● Work request:
Produce an exact copy of all the records.
The data Block Start
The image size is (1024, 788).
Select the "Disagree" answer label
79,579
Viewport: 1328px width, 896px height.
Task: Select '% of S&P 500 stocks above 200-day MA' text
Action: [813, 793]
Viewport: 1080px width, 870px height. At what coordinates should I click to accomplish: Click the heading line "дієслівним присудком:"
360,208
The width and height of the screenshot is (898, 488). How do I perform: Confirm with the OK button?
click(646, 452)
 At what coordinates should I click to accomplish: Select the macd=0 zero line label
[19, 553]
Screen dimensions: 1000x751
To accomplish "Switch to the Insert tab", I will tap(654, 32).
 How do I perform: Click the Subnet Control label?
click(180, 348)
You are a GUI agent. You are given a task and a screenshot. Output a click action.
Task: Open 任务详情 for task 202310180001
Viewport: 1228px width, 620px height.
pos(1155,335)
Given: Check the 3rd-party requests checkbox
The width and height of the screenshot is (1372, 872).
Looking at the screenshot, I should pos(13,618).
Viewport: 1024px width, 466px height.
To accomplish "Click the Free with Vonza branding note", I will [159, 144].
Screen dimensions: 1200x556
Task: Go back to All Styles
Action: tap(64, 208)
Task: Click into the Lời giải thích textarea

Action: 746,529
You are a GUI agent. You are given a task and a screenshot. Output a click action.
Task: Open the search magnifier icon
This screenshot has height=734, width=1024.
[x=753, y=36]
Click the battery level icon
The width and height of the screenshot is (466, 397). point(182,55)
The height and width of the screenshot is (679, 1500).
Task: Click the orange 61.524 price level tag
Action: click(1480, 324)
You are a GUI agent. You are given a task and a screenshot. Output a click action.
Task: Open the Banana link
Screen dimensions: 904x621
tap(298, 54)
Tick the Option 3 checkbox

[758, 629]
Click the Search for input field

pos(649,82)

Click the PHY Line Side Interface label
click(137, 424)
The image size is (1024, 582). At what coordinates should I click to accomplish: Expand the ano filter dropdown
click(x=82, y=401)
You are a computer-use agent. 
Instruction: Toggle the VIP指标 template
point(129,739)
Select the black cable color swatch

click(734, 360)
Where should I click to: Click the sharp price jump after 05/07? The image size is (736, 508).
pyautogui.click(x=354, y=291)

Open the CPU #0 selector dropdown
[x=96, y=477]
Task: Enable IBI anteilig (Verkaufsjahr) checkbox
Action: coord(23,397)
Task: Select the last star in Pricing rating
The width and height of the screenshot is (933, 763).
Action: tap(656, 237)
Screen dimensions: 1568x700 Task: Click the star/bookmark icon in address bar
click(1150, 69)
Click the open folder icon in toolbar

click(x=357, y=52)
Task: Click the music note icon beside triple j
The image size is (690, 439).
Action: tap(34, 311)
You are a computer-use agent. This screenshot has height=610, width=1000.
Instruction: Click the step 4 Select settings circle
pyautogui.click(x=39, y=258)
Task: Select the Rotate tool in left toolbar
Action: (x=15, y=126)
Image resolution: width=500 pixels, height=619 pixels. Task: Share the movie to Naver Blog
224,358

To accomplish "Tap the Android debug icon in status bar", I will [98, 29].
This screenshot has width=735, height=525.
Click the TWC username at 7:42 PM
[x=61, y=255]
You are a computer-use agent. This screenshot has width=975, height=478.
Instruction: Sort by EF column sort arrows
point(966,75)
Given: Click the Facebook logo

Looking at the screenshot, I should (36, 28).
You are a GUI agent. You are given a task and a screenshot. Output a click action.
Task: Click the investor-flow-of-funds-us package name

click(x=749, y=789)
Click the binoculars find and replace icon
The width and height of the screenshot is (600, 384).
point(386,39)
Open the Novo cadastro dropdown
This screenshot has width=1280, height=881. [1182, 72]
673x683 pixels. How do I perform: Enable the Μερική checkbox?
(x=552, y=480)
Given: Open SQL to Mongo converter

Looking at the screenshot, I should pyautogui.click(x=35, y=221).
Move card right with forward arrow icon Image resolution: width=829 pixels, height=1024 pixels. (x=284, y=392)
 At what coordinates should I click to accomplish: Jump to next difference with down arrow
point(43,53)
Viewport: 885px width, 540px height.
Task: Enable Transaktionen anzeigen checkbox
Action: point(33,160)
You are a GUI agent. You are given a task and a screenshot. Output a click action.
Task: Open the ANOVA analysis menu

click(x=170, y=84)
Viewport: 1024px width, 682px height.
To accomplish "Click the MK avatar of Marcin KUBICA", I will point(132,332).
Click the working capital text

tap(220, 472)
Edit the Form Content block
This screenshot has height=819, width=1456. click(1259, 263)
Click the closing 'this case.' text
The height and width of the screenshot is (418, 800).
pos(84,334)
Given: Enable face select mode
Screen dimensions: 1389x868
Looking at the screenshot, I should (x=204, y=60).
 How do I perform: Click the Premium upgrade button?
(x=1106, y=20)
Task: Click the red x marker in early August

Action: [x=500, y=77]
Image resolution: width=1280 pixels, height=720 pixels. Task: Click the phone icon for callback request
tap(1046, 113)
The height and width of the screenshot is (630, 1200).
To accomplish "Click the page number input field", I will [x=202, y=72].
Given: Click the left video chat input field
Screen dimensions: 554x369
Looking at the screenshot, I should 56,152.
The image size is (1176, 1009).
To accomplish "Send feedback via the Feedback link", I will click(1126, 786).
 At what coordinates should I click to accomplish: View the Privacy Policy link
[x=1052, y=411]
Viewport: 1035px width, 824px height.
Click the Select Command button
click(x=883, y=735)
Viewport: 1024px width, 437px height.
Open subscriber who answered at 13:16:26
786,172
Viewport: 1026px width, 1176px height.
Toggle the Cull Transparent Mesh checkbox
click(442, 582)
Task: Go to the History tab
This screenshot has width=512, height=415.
The data Block End
● Written answer:
The image size is (1024, 788).
Select the "Disagree" answer label
79,579
Viewport: 1328px width, 896px height.
Task: Select '% of S&P 500 stocks above 200-day MA' text
Action: [813, 793]
Viewport: 1080px width, 870px height. At what coordinates should I click to accomplish: Click the heading line "дієслівним присудком:"
360,208
The width and height of the screenshot is (898, 488). How do I perform: Confirm with the OK button?
click(646, 452)
 At what coordinates should I click to accomplish: Select the macd=0 zero line label
[19, 553]
Screen dimensions: 1000x751
To accomplish "Switch to the Insert tab", I will tap(654, 32).
 How do I perform: Click the Subnet Control label?
click(180, 348)
You are a GUI agent. You are given a task and a screenshot. Output a click action.
Task: Open 任务详情 for task 202310180001
Viewport: 1228px width, 620px height.
pos(1155,335)
Given: Check the 3rd-party requests checkbox
The width and height of the screenshot is (1372, 872).
Looking at the screenshot, I should pos(13,618).
Viewport: 1024px width, 466px height.
To accomplish "Click the Free with Vonza branding note", I will [159, 144].
Screen dimensions: 1200x556
Task: Go back to All Styles
Action: tap(64, 208)
Task: Click into the Lời giải thích textarea

Action: 746,529
You are a GUI agent. You are given a task and a screenshot. Output a click action.
Task: Open the search magnifier icon
This screenshot has height=734, width=1024.
[x=753, y=36]
Click the battery level icon
The width and height of the screenshot is (466, 397). point(182,55)
The height and width of the screenshot is (679, 1500).
Task: Click the orange 61.524 price level tag
Action: click(1480, 324)
You are a GUI agent. You are given a task and a screenshot. Output a click action.
Task: Open the Banana link
Screen dimensions: 904x621
tap(298, 54)
Tick the Option 3 checkbox

[758, 629]
Click the Search for input field

pos(649,82)

Click the PHY Line Side Interface label
click(137, 424)
The image size is (1024, 582). At what coordinates should I click to accomplish: Expand the ano filter dropdown
click(x=82, y=401)
You are a computer-use agent. 
Instruction: Toggle the VIP指标 template
point(129,739)
Select the black cable color swatch

click(734, 360)
Where should I click to: Click the sharp price jump after 05/07? The image size is (736, 508).
pyautogui.click(x=354, y=291)

Open the CPU #0 selector dropdown
[x=96, y=477]
Task: Enable IBI anteilig (Verkaufsjahr) checkbox
Action: coord(23,397)
Task: Select the last star in Pricing rating
The width and height of the screenshot is (933, 763).
Action: tap(656, 237)
Screen dimensions: 1568x700 Task: Click the star/bookmark icon in address bar
click(1150, 69)
Click the open folder icon in toolbar

click(x=357, y=52)
Task: Click the music note icon beside triple j
The image size is (690, 439).
Action: tap(34, 311)
You are a computer-use agent. This screenshot has height=610, width=1000.
Instruction: Click the step 4 Select settings circle
pyautogui.click(x=39, y=258)
Task: Select the Rotate tool in left toolbar
Action: (x=15, y=126)
Image resolution: width=500 pixels, height=619 pixels. Task: Share the movie to Naver Blog
224,358

To accomplish "Tap the Android debug icon in status bar", I will [98, 29].
This screenshot has width=735, height=525.
Click the TWC username at 7:42 PM
[x=61, y=255]
You are a computer-use agent. This screenshot has width=975, height=478.
Instruction: Sort by EF column sort arrows
point(966,75)
Given: Click the Facebook logo

Looking at the screenshot, I should (36, 28).
You are a GUI agent. You are given a task and a screenshot. Output a click action.
Task: Click the investor-flow-of-funds-us package name

click(x=749, y=789)
Click the binoculars find and replace icon
The width and height of the screenshot is (600, 384).
point(386,39)
Open the Novo cadastro dropdown
This screenshot has width=1280, height=881. [1182, 72]
673x683 pixels. How do I perform: Enable the Μερική checkbox?
(x=552, y=480)
Given: Open SQL to Mongo converter

Looking at the screenshot, I should pyautogui.click(x=35, y=221).
Move card right with forward arrow icon Image resolution: width=829 pixels, height=1024 pixels. (x=284, y=392)
 At what coordinates should I click to accomplish: Jump to next difference with down arrow
point(43,53)
Viewport: 885px width, 540px height.
Task: Enable Transaktionen anzeigen checkbox
Action: point(33,160)
You are a GUI agent. You are given a task and a screenshot. Output a click action.
Task: Open the ANOVA analysis menu

click(x=170, y=84)
Viewport: 1024px width, 682px height.
To accomplish "Click the MK avatar of Marcin KUBICA", I will point(132,332).
Click the working capital text

tap(220, 472)
Edit the Form Content block
This screenshot has height=819, width=1456. click(1259, 263)
Click the closing 'this case.' text
The height and width of the screenshot is (418, 800).
pos(84,334)
Given: Enable face select mode
Screen dimensions: 1389x868
Looking at the screenshot, I should (x=204, y=60).
 How do I perform: Click the Premium upgrade button?
(x=1106, y=20)
Task: Click the red x marker in early August

Action: [x=500, y=77]
Image resolution: width=1280 pixels, height=720 pixels. Task: Click the phone icon for callback request
tap(1046, 113)
The height and width of the screenshot is (630, 1200).
To accomplish "Click the page number input field", I will [x=202, y=72].
Given: Click the left video chat input field
Screen dimensions: 554x369
Looking at the screenshot, I should 56,152.
The image size is (1176, 1009).
To accomplish "Send feedback via the Feedback link", I will click(1126, 786).
 At what coordinates should I click to accomplish: View the Privacy Policy link
[x=1052, y=411]
Viewport: 1035px width, 824px height.
Click the Select Command button
click(x=883, y=735)
Viewport: 1024px width, 437px height.
Open subscriber who answered at 13:16:26
786,172
Viewport: 1026px width, 1176px height.
Toggle the Cull Transparent Mesh checkbox
click(442, 582)
Task: Go to the History tab
This screenshot has width=512, height=415.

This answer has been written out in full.